CONTRIBUTION
Un profond sentiment déceptif m’anime au vu des débats, pire des affrontements, sur la question dite de l’affaire du voile à l’Institution Sainte Jeanne d’Arc. Des voix autorisées ont eu des comportements grossiers et cavaliers, élevé des propos parfois peu amènes. En guise d’exemple, Madame l’inspectrice d’académie de Dakar. Une responsable de cet acabit doit s’imposer la réserve qui sied à son rang et aux circonstances. J’ai eu le mince espoir d’apercevoir cette grandeur comportementale et républicaine dans ses premières sorties médiatiques pondérées, calmes, à la hauteur de son rang et de sa mission au service de tous les sénégalais.
Permettez-moi, Madame, de vous rappeler que le Sénégal, notre pays, appartient à tous ses fils et filles qui, à des niveaux différents, participent à son développement, quelle qu’ait été leur religion. La malheureuse phrase que l’on vous prête : «Ici, c’est le Sénégal, toutes les femmes devraient être voilées» tient, j’ose espérer, plus d’une maladresse langagière que d’une énonciation consciente et réfléchie. Dans le cas contraire, elle témoignerait d’un refoulement volontaire, dans les abysses de la mémoire, de l’état d’acculturation profonde du peuple sénégalais et du peuplement divers et multiple de notre chère patrie.

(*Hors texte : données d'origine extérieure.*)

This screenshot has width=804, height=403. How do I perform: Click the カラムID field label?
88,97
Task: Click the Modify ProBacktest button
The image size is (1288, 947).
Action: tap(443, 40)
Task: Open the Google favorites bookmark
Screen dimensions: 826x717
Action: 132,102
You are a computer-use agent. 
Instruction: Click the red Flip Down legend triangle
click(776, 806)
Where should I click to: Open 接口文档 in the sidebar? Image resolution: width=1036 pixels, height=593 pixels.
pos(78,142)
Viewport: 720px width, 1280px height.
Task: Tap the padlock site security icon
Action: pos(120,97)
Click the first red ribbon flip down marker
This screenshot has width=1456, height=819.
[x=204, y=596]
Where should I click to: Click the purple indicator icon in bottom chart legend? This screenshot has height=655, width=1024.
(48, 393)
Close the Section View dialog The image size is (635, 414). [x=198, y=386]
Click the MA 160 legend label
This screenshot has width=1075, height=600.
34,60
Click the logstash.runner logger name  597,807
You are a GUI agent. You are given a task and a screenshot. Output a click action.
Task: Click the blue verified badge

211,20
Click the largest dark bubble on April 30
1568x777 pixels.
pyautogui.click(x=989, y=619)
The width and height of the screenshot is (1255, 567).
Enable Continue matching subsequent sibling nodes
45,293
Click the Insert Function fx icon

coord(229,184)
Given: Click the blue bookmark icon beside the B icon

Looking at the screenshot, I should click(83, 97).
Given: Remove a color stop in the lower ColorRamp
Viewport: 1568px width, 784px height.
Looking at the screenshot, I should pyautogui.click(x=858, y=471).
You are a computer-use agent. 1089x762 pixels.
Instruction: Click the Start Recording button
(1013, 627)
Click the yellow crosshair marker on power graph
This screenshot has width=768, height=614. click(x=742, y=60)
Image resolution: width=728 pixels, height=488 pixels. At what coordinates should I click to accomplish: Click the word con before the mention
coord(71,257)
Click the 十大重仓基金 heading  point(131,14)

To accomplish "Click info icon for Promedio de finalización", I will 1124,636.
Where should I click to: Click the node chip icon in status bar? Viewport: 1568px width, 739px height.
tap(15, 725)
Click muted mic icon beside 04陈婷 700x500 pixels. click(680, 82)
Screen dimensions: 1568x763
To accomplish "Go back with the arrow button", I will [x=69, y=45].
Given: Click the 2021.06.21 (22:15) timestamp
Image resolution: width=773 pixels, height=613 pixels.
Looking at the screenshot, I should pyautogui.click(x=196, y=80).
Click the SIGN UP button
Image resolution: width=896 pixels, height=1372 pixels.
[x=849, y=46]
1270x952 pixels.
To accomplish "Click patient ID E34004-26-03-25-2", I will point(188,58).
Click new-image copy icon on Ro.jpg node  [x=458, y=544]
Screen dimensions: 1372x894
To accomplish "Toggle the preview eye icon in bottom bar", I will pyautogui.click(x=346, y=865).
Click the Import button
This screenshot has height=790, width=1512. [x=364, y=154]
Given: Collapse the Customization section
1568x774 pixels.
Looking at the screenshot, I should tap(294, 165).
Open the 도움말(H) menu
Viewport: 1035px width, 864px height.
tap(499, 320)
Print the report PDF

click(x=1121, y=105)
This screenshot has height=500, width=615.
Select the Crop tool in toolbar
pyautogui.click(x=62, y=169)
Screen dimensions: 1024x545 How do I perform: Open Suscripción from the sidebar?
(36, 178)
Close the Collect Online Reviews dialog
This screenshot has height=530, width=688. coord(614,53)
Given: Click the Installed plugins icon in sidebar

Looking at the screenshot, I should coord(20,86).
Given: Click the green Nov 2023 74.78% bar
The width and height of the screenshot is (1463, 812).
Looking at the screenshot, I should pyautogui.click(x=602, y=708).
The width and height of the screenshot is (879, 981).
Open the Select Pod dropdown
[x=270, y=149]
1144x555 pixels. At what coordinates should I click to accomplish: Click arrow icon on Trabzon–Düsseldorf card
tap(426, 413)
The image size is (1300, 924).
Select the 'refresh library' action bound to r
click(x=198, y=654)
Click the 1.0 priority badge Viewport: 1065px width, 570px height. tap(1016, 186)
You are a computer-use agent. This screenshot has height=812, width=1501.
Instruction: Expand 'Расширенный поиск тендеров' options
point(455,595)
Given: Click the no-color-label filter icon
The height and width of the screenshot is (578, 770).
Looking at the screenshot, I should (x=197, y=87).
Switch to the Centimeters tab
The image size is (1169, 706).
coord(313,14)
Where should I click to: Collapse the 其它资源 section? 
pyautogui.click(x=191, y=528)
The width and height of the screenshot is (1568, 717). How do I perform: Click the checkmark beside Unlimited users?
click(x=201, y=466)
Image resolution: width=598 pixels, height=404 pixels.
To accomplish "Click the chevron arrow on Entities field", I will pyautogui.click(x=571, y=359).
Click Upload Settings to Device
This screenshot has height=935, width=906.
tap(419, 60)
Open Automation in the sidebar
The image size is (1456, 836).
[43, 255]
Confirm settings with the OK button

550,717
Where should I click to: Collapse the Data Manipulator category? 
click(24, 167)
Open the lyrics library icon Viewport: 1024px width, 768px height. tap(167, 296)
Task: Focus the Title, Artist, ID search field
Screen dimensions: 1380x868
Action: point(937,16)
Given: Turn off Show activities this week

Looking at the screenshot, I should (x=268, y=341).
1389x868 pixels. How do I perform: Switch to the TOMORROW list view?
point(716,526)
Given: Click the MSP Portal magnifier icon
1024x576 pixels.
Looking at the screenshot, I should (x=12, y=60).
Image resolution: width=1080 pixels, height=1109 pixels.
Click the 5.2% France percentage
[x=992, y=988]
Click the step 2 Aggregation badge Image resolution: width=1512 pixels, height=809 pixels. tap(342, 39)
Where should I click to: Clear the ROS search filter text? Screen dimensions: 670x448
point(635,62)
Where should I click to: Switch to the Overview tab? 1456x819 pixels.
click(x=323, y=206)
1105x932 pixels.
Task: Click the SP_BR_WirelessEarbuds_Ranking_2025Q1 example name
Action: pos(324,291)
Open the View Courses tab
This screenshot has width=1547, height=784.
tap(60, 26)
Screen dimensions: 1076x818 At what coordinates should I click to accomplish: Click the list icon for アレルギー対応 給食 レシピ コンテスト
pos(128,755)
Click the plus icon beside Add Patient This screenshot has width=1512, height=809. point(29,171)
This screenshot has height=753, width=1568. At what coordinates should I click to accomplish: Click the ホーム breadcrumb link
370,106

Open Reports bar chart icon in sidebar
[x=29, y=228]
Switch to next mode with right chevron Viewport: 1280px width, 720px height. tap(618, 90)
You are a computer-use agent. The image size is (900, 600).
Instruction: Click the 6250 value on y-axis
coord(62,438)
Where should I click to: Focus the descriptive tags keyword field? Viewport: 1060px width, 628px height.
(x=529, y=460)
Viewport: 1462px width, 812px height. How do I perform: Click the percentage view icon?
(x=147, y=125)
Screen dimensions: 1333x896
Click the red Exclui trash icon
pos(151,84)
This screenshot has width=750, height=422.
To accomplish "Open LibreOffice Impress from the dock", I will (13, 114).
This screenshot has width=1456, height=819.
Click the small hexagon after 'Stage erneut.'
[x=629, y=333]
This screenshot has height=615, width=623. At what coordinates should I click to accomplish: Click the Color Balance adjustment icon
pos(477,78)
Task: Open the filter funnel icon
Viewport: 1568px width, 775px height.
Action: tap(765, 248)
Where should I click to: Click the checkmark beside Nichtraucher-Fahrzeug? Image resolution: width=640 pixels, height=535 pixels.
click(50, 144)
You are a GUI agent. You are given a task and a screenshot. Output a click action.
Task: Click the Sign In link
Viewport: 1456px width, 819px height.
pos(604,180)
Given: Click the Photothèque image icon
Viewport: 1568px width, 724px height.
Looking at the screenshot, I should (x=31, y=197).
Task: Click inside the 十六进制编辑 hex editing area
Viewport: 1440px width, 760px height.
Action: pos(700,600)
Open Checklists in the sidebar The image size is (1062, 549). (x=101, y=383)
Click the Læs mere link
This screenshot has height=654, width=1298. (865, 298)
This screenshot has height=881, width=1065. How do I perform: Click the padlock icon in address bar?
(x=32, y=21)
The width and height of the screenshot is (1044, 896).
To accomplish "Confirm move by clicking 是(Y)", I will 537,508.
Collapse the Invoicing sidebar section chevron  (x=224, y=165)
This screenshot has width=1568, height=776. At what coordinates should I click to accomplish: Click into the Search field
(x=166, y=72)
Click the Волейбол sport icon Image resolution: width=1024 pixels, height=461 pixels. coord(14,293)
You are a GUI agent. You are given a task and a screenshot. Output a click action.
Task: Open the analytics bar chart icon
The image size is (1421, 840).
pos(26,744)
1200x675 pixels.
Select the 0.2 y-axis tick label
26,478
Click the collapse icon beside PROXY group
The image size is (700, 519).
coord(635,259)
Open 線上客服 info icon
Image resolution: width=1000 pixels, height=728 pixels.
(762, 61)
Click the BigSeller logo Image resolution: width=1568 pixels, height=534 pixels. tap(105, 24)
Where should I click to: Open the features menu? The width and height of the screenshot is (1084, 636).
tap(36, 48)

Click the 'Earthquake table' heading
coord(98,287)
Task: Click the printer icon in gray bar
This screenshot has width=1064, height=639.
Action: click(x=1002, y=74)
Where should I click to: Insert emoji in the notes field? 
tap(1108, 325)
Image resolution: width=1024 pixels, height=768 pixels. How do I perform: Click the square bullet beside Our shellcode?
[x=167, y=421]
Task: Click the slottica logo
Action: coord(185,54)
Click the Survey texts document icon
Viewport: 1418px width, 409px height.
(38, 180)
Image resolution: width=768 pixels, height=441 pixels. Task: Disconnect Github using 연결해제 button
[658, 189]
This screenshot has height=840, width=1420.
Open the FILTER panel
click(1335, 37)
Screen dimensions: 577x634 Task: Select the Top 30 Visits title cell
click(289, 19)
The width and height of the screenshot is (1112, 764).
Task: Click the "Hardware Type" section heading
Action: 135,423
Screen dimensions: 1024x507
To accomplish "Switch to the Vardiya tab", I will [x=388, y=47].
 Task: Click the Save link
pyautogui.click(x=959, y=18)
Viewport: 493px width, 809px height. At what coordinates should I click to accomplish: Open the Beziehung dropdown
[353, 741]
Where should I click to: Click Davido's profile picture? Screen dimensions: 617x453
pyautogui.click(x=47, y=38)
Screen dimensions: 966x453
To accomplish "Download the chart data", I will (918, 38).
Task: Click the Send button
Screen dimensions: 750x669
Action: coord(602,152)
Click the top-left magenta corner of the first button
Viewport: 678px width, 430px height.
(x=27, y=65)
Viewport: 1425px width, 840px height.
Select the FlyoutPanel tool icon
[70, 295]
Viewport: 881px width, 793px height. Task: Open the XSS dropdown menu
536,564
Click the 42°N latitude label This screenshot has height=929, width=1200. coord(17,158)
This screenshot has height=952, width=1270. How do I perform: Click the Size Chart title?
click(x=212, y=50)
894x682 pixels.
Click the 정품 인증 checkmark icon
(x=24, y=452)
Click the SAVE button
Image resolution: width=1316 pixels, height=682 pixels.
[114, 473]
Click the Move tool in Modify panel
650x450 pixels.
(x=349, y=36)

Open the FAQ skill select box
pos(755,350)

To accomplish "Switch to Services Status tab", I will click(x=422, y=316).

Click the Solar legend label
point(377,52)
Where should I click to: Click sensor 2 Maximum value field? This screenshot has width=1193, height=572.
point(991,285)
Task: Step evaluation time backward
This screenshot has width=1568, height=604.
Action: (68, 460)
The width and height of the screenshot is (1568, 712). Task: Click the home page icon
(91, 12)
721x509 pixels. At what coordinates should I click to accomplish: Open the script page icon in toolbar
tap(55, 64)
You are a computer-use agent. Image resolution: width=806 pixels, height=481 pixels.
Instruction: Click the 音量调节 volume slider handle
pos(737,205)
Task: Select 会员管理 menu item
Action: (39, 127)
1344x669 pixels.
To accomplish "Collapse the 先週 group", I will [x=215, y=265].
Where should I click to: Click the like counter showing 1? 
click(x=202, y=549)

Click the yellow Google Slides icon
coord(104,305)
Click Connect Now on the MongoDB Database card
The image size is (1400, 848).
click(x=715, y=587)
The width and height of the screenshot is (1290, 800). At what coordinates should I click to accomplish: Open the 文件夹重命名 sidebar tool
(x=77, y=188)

Mais de tous, j’ai peu ou prou entendu les intellectuels, universitaires et autres sachants, savants en tout et subitement inexperts aussitôt la question tangente ou clivante. Profond défenseur du vivre ensemble, il me tient de rappeler mon attachement sincère et indéfectible à la paix, à la tolérance, à l’égalité, à l’équité, à la liberté religieuse et à la liberté d’expression, dans nos environnements de vie quotidienne, de travail, à l’école et à l’Université. Ce sont ces valeurs, adossées au travail, qui permettront de bâtir un Sénégal prospère et ouvert. Certains propos haineux et irrespectueux, entendus de tous bords, sont intolérables et jurent d’avec nos traditions ancestrales. La liberté religieuse implique celle de croire, de ne pas croire, de changer de religion et de laisser aussi les autres en faire autant. Au-delà de ces inconduites, cette affaire interpelle sur le chavirement de l’école publique sénégalaise. Celle en laquelle nous croyons, qui nous a formés, doit être le rempart contre l’installation d’un ordre moral, promoteur d’un discours de haine, ferment d’un terrorisme pseudo-intellectuel anesthésiant de la libre pensée.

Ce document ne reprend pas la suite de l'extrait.